___ Textabschnitt ___
Maputo/Quelimane (epd). In dieser Stadt dominiert bereits heute das Fahrrad das Straßenbild: Vor einer roten Ampel drängt sich ein Pulk von Radfahrern vor wenigen Autos. Die meisten Räder haben einen Fahrgast auf dem gepolsterten Gepäckträger. Auch im Hafen von Quelimane im Osten Mosambiks warten Fahrradtaxis auf die Passagiere der Fähre.
Quelimane mit seinen 400.000 Einwohnerinnen und Einwohner ist die Hauptstadt der Provinz Zambezia. Nur hier, 1.500 Kilometer nördlich der Hauptstadt Maputo, gibt es einen Radweg, den einzigen in ganz Mosambik.
Vor 15 Jahren habe der Fahrrad-Boom eingesetzt, berichtet der Chef der örtlichen Zentralbibliothek, Janota José Manuel. Heute diene das Rad vor allem dem Transport von Personen von einem Ort zum anderen, sagt er. Davon könnten die Fahrer der Radtaxis leben. „Es kostet nicht viel, und am Ende profitieren wir alle davon, weil es unsere Umwelt schützt.“
Keine Gangschaltung, keine Federung, kein Licht
Für umgerechnet 20 Cent nutzt Manuel täglich ein Fahrradtaxi, von denen es nach Behördenangaben in Quelimane mehr als 5.000 gibt. Bei Temperaturen von über 30 Grad Celsius ist der Job hart, zumal die reparaturanfälligen Importräder weder über eine Gangschaltung, noch eine Federung verfügen. Auch die Beleuchtung fehlt, obwohl viele „Taxistas“ auch nachts unterwegs sind.
Quelimanes Bürgermeister Manuel de Araújo möchte sie deshalb mit Warnwesten ausgestattet sehen, am besten auch mit Helmen. Das Vorstandsmitglied der oppositionellen Partei Renamo sieht das Fahrrad als entscheidendes Element einer gerechteren Stadtentwicklung. Zum Interview erscheint er an Krücken - Folge eines Fahrradunfalls, als er mit dem US-Botschafter durch seine Stadt geradelt war.
___
Setze den Bericht über die Fahrradtaxis in Quelimane nach seinem letzten Satz fort.
___ Datensatz ___
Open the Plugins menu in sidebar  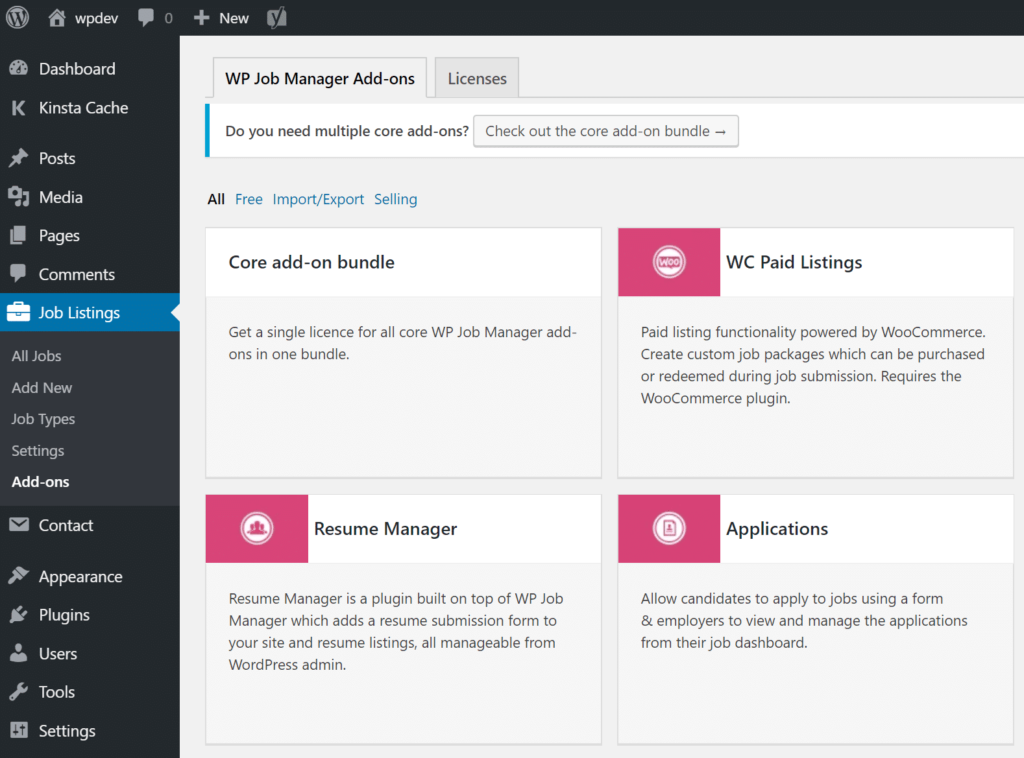[x=64, y=615]
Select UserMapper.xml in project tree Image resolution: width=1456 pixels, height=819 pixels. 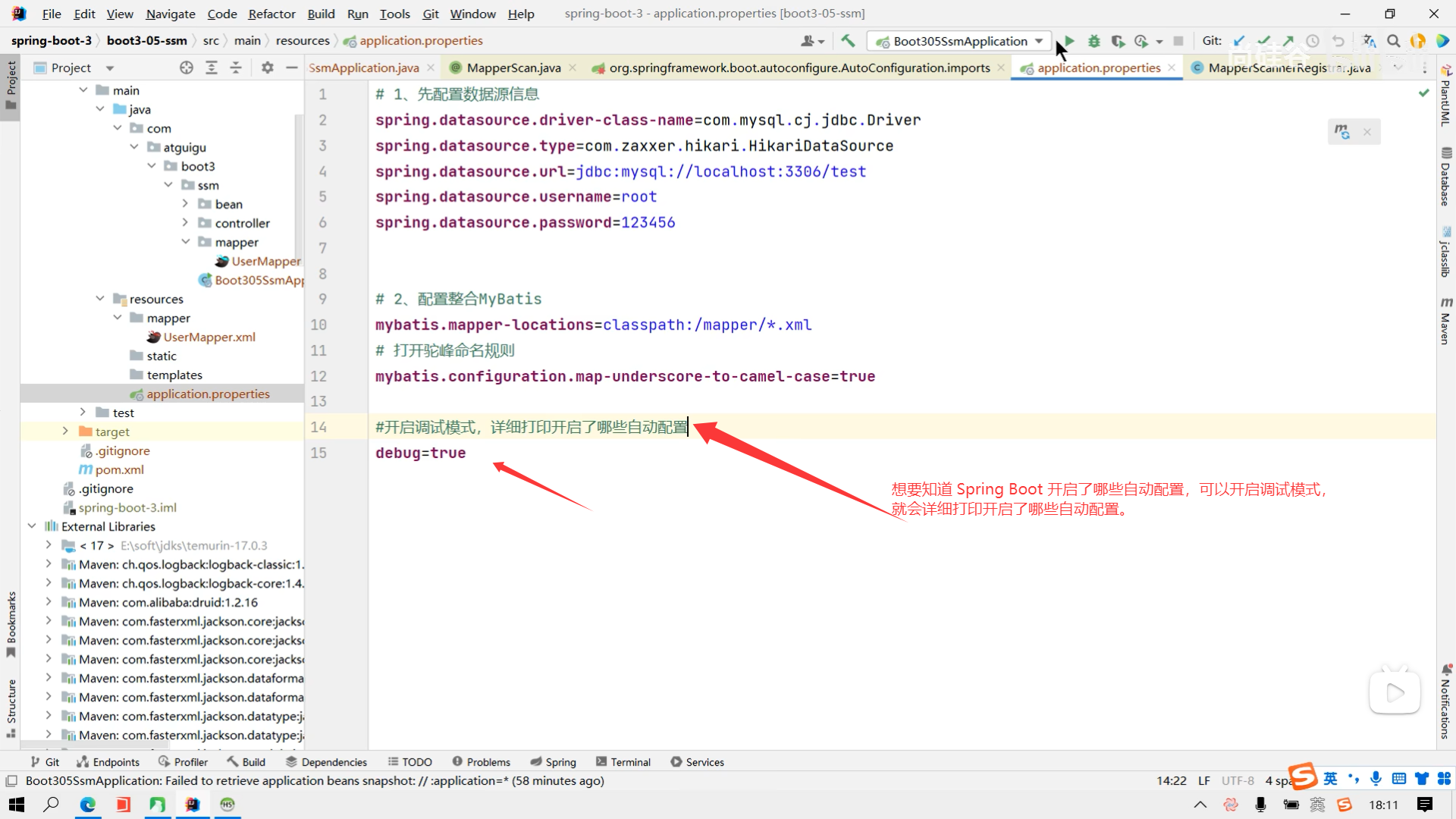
___
| Erwartete Antwort |
Nach seinem Amtsantritt vor zwölf Jahren kam Araújo zu dem Schluss, dass in seiner Stadt Fußgänger und Radfahrer deutlich zu kurz kamen gegenüber motorisierten Fahrzeugen. „Die Autofahrer sind von der fixen Idee besessen, dass die Straße für sie reserviert sei“, sagt er. „Aber die Mehrheit sind Fußgänger, dann kommen die Radfahrer und dann erst die Autos.“
In Maputo hingegen beherrschen nach wie vor die privaten Pkw den Verkehr. Aus Sicht des Ethnologen Joaquín Romero de Tejada, der für die staatliche Agentur „Agência Métropolitana“ die Verkehrsströme in der Hauptstadt analysiert, liegt das daran, dass viele Menschen sich ein Haus oder eine Hütte im Umland bauten, ohne daran zu denken, wie sie zur Arbeit in die Stadt kommen. Zugleich sei die Gesellschaft sehr hierarchisch. „Wenn ich ein Auto besitze, bin ich im öffentlichen Raum privilegiert und fühle mich gegenüber allen anderen Transportmitteln überlegen“, sagt er.
Autos haben weiter Vorfahrt
Im Ballungsraum Maputo müssen sich der „Agência Métropolitana“ zufolge täglich Hunderttausende Menschen mit Bussen und Minibussen aus dem Umland in die Stadt bewegen, ohne dass es eine einzige dafür reservierte Busspur gäbe. Ein erster Versuch, eine solche auf den breiten Alleen in Maputo zu markieren, scheiterte vor ein paar Jahren, angeblich am fehlenden Geld. Auch bei der nagelneuen vierspurigen Umgehungsstraße unterblieb jeder Versuch, dem Autoverkehr Platz für Busse oder Fahrräder wegzunehmen.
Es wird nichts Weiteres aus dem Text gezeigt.